"""

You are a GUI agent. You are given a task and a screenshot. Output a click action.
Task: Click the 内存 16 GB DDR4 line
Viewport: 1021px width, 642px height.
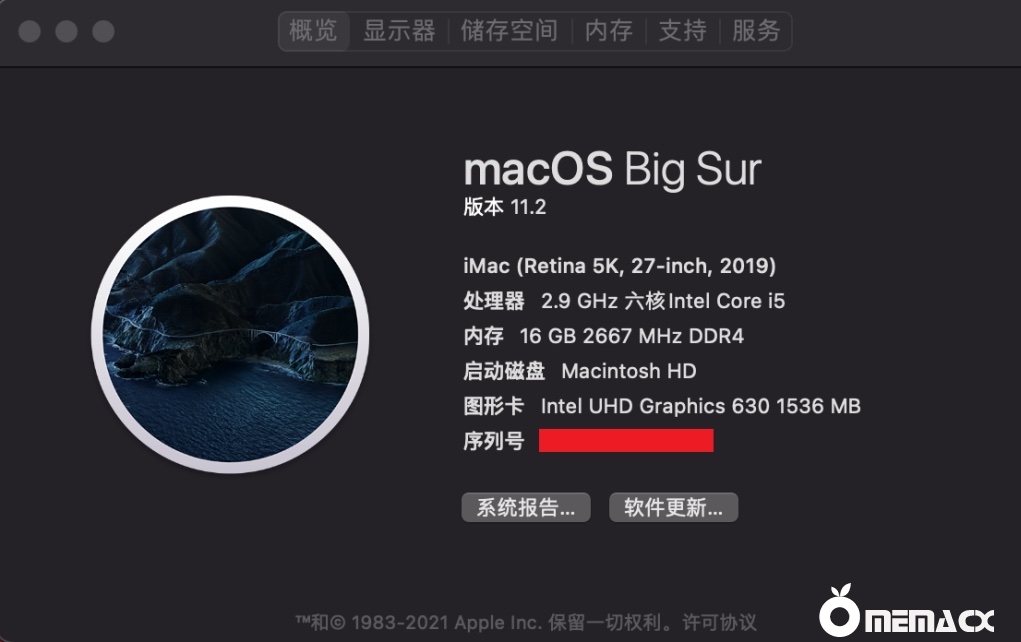coord(603,336)
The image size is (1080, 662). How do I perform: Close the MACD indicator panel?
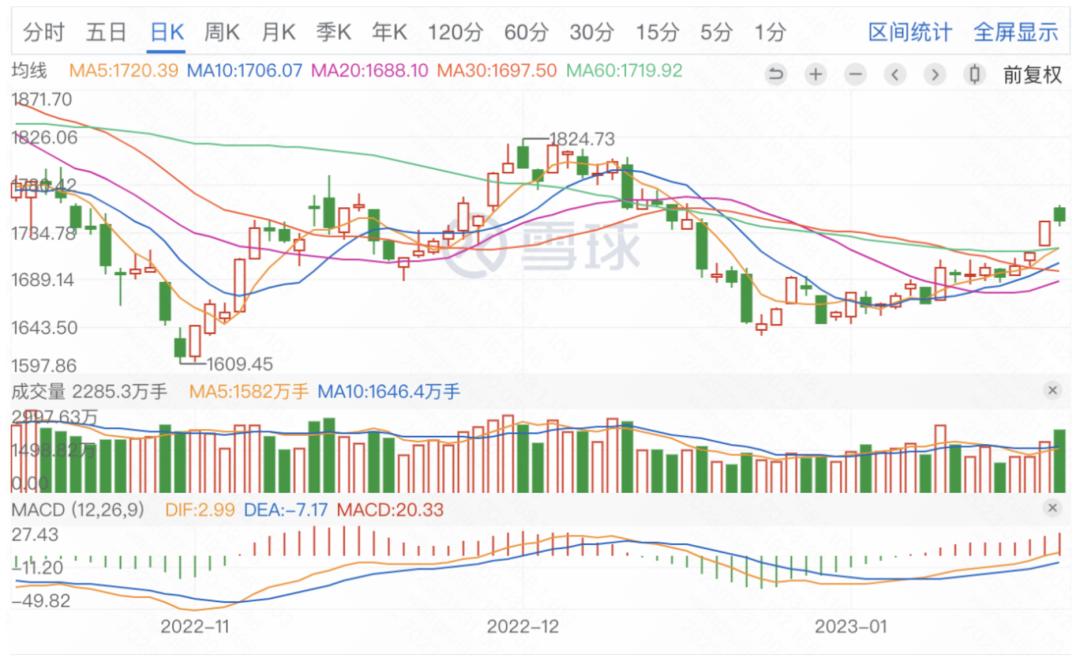pyautogui.click(x=1052, y=508)
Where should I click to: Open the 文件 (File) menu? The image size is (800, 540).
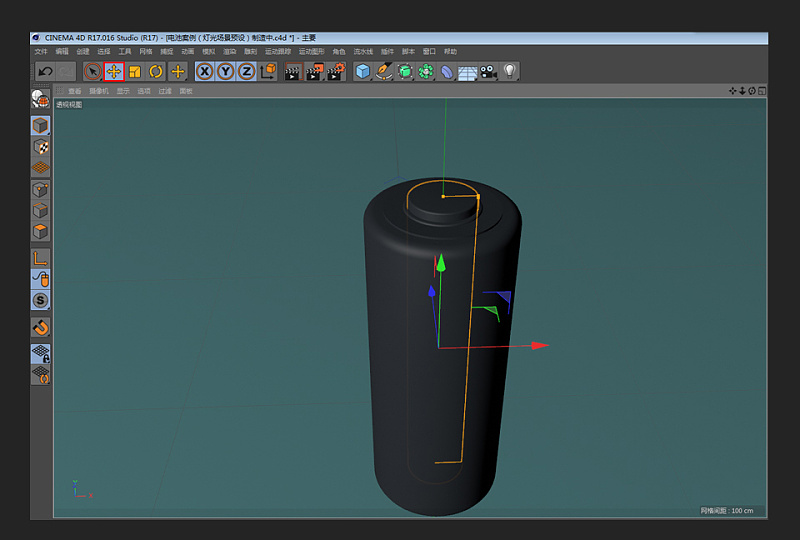(41, 52)
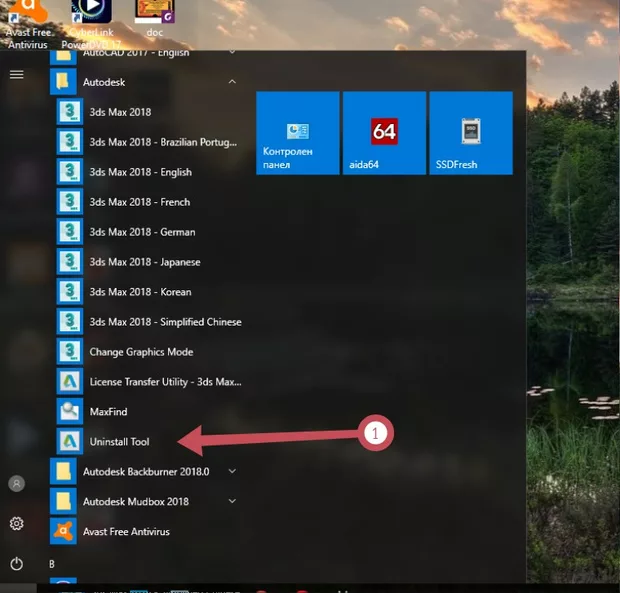Launch 3ds Max 2018 - Japanese
620x593 pixels.
point(144,262)
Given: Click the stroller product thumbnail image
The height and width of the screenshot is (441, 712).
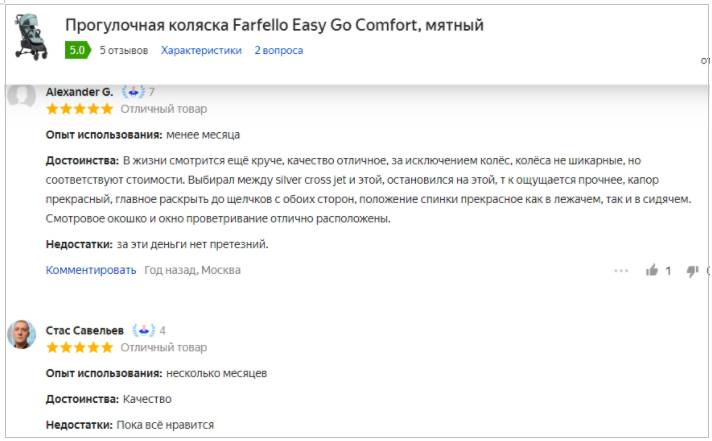Looking at the screenshot, I should pos(33,36).
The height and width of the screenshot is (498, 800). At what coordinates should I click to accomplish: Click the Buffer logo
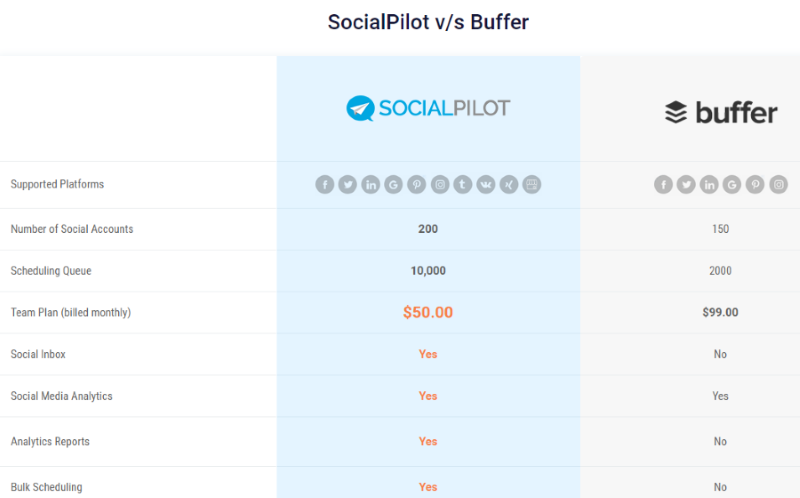click(720, 112)
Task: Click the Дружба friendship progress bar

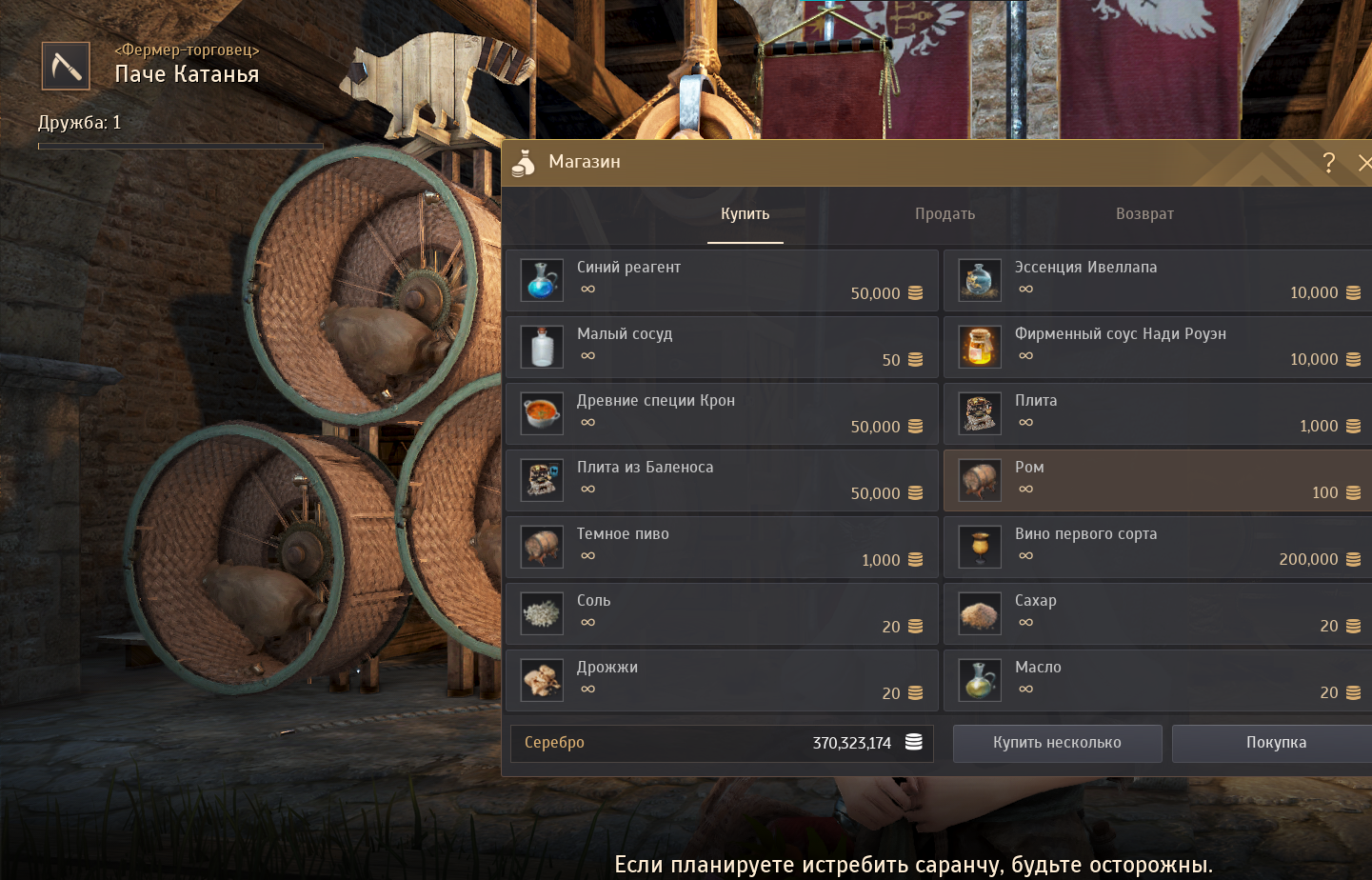Action: tap(181, 146)
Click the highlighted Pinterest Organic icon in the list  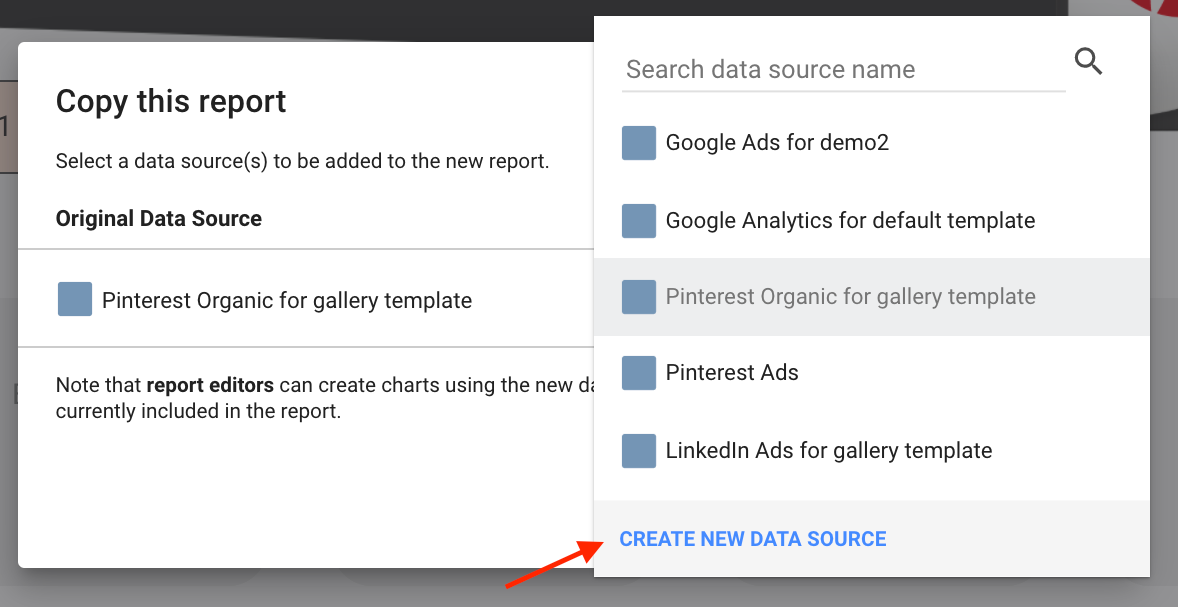tap(639, 297)
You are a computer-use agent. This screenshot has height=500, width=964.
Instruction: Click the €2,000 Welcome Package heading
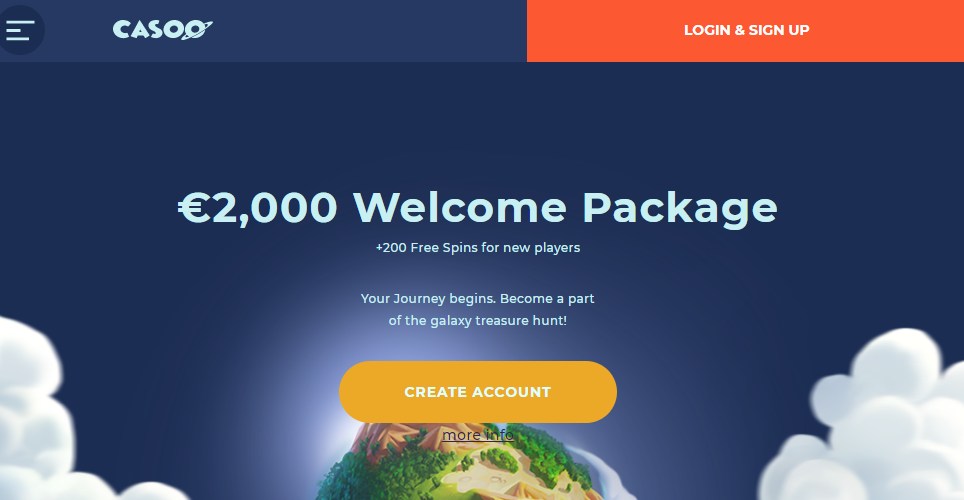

"""

§ Instructions to follow:
Reply with every line of the listing that has the string "agent".

§ Answer area:
You are a GUI agent. You are given a task and a screenshot. Output a click action.
You are a computer-use agent. This screenshot has height=500, width=964.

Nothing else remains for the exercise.